Willie Mitchell

Personal information
- Born: May 6, 1975 (age 51) Detroit, Michigan, U.S.
- Listed height: 6 ft 8 in (2.03 m)

Career information
- High school: Pershing (Detroit, Michigan)
- College: Michigan (1994–1996); UAB (1997–1999);
- NBA draft: 1999: undrafted
- Playing career: 1999–2008
- Position: Forward

Career highlights
- Mr. Basketball of Michigan (1994); McDonald's All-American (1994); Second-team Parade All-American (1994); Fourth-team Parade All-American (1993);

= Willie Mitchell (basketball) =

American former professional basketball player

Willie Dion Mitchell III (born May 6, 1975) is an American former professional basketball player. In high school, he was the 1994 Mr. Basketball of Michigan. He attended the University of Michigan and the University of Alabama at Birmingham before becoming a professional. He has had multiple stints in the Continental Basketball Association (CBA) and various foreign basketball leagues.

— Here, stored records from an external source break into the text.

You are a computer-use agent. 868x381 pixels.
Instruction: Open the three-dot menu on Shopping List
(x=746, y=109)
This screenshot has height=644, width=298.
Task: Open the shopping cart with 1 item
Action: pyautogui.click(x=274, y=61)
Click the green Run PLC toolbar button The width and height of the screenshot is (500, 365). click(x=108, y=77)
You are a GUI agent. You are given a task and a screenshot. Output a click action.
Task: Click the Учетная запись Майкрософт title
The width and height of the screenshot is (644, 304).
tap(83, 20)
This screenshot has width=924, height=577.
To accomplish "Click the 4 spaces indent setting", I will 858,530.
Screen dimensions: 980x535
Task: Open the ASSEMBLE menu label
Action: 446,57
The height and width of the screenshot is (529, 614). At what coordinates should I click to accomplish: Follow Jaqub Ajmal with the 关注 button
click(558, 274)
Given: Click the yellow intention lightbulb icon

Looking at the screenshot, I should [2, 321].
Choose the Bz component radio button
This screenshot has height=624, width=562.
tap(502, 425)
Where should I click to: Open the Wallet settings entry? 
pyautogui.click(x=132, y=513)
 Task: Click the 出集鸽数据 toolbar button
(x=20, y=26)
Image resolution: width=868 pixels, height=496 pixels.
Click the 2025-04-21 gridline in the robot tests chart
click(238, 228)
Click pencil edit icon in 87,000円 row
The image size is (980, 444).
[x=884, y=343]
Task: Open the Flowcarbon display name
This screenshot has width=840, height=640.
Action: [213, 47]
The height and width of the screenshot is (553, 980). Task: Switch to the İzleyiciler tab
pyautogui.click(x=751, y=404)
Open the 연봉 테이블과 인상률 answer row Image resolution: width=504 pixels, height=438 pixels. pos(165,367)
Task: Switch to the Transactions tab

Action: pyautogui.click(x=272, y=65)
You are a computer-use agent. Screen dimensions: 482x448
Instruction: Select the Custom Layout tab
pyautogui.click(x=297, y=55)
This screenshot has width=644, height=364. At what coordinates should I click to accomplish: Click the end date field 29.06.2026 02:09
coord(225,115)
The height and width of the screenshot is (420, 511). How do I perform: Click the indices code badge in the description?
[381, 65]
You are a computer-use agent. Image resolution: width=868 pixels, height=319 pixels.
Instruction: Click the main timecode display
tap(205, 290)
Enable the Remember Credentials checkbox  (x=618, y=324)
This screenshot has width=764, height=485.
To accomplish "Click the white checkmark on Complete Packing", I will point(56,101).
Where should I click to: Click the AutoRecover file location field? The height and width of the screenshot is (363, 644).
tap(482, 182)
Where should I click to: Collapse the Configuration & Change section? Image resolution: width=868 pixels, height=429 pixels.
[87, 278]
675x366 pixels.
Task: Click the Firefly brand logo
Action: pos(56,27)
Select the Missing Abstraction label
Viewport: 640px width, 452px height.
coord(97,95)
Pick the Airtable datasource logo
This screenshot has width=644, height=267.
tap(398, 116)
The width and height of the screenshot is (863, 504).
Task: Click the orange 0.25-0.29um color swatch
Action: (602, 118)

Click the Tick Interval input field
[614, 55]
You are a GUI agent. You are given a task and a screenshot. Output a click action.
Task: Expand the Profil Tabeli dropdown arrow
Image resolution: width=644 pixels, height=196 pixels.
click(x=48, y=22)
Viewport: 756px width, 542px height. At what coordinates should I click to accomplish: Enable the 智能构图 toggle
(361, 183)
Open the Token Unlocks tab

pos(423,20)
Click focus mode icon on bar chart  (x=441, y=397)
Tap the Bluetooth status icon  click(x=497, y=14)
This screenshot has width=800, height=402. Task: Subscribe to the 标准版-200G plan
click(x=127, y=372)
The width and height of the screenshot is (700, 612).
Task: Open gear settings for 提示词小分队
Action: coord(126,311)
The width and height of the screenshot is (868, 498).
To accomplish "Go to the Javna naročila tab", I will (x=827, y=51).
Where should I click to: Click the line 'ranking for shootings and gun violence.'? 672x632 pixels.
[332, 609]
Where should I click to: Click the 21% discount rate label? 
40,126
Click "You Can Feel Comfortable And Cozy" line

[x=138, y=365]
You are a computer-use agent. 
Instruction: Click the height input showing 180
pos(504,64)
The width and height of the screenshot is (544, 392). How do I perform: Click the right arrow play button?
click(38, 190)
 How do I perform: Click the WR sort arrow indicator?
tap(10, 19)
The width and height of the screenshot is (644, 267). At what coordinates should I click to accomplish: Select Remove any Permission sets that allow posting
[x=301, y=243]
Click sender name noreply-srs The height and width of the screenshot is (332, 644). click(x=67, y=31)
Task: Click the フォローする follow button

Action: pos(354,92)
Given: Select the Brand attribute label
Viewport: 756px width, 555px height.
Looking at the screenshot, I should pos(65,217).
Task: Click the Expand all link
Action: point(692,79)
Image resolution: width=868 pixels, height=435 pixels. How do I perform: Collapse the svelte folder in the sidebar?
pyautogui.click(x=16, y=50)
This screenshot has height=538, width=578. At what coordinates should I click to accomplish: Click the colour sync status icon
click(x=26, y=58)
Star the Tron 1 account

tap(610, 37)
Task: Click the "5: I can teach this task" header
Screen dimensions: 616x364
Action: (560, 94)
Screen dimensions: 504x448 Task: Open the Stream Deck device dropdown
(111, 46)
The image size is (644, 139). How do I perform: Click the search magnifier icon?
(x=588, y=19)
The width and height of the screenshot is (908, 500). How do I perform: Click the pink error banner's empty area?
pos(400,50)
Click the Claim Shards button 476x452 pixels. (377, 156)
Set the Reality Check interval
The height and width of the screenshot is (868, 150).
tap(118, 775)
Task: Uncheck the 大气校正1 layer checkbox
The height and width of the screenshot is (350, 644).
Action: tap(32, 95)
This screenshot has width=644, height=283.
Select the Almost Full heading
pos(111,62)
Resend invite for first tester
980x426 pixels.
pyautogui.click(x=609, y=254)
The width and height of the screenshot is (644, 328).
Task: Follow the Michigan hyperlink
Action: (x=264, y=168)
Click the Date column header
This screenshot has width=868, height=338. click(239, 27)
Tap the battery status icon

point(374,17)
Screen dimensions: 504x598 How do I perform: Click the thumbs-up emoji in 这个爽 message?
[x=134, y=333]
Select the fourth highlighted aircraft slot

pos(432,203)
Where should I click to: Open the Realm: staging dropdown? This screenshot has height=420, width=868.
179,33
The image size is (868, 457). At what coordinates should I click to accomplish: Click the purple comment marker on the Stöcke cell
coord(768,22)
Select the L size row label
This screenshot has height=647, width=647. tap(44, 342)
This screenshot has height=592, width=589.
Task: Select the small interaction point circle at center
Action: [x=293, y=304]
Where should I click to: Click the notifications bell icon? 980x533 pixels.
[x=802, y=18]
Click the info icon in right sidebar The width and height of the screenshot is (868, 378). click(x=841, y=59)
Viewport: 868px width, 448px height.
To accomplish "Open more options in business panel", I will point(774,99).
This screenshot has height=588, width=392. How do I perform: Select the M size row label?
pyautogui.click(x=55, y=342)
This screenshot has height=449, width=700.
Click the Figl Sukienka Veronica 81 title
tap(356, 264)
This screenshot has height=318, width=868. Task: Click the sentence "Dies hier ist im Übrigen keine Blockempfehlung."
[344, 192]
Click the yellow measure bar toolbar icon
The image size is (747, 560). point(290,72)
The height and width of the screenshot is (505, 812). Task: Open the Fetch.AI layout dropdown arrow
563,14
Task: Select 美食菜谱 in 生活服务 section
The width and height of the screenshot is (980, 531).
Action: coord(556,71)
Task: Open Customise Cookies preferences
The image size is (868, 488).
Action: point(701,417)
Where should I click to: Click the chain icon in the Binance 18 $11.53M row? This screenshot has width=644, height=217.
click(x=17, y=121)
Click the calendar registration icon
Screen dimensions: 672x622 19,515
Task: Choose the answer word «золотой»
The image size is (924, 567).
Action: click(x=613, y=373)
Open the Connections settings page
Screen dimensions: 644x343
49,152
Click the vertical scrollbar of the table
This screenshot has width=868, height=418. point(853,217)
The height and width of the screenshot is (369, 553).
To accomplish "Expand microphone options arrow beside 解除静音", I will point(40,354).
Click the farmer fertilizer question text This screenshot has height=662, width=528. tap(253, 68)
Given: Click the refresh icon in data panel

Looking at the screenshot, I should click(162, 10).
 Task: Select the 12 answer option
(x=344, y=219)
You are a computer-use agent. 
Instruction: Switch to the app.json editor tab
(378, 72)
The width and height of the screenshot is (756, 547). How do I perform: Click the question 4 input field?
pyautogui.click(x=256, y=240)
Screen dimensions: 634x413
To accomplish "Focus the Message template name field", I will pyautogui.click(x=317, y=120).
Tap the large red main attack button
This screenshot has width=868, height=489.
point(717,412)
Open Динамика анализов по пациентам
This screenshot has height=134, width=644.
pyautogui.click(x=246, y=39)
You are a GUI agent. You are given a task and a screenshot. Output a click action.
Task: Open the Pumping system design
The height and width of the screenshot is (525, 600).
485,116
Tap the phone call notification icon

He was a passenger in the rollover accident whose investigation led to the University of Michigan basketball scandal.

==High school==
The 6 ft 8 in Mitchell earned the 1994 Mr. Basketball of Michigan title after leading Detroit Pershing High School to two Michigan High School Athletic Association (MHSAA) Class A basketball championships in 1992 and 1993 as well as a runner-up finish in 1994. During his time at Pershing the team accumulated a 92-11 record. He averaged 21.9 points and 11 rebounds during his senior season, but the team lost to Detroit Public School League rival Robert Traylor's Detroit Murray–Wright High School in the MHSAA championships. He was named both McDonald's All-American and Magic's Roundball Classic selections during his senior season. He was named Detroit News All-State his sophomore (4th team), junior and senior seasons.

==College==
He was part of a highly touted Michigan Wolverines men's basketball recruiting class dubbed Fab Five II or Frosh Five that included Maurice Taylor, Jerod Ward, Maceo Baston, and Travis Conlan and that entered Michigan during the senior season of Jimmy King and Ray Jackson (the only two original Fab Five members who did not declare early for the National Basketball Association). During his sophomore 1995-1996 season he missed seven games between December 5, 1995-January 3, 1996 to a knee injury. After returning to the lineup, he was a passenger in the February 17, 1996 rollover accident whose investigation led to the University of Michigan basketball scandal. Although he was involved in the accident, he was not among the players called before the grand jury (Robert Traylor, Chris Webber, Jalen Rose, Maurice Taylor, and Louis Bullock) and was not found to have received large amounts of money. He and Ward were 1994 McDonald's All-American Team members and the following season 1995 McDonald's All-Americans Bullock, Traylor, and Albert White would also join Michigan. He had started the last three games prior to his knee injury after having started only five of the first thirty-five games of his Michigan career. After returning from the injury, he only started two of eighteen games. Willie Mitchell transferred to the UAB Blazers men's basketball team after the 1996 season.

==Professional==
He was drafted in the 1999 CBA draft by the Yakama Sun Kings. He played one season for the Kings before playing professionally in Europe and Asia until 2006. In 2006, he played in the American Basketball Association before returning to the CBA in 2007 where he played for the Minot Skyrockets. He most recently played for the Quad City Riverhawks in 2008. Among the other teams he has played for are the Hong Kong Flying Dragons of the Chinese Basketball Association, Neptūnas Klaipėda of the Lithuanian Basketball League, Vantaa Pussihukat of the Korisliiga, and AZS Koszalin of the Dominet Basket Liga. He has also been affiliated with San Diego Stingrays of the International Basketball Association and the Detroit Wheels of the American Basketball Association.